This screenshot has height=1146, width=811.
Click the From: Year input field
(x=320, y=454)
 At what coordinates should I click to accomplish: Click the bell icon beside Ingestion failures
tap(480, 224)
# # # #
◆ **Aim of the task**
Reproduce exactly the stretch of lines that starts at the one containing "At what coordinates" and ends with the final line of the data, including both ends and nothing more.

◆ **Answer to the exercise**
 At what coordinates should I click to accomplish: Click the bell icon beside Ingestion failures
tap(480, 224)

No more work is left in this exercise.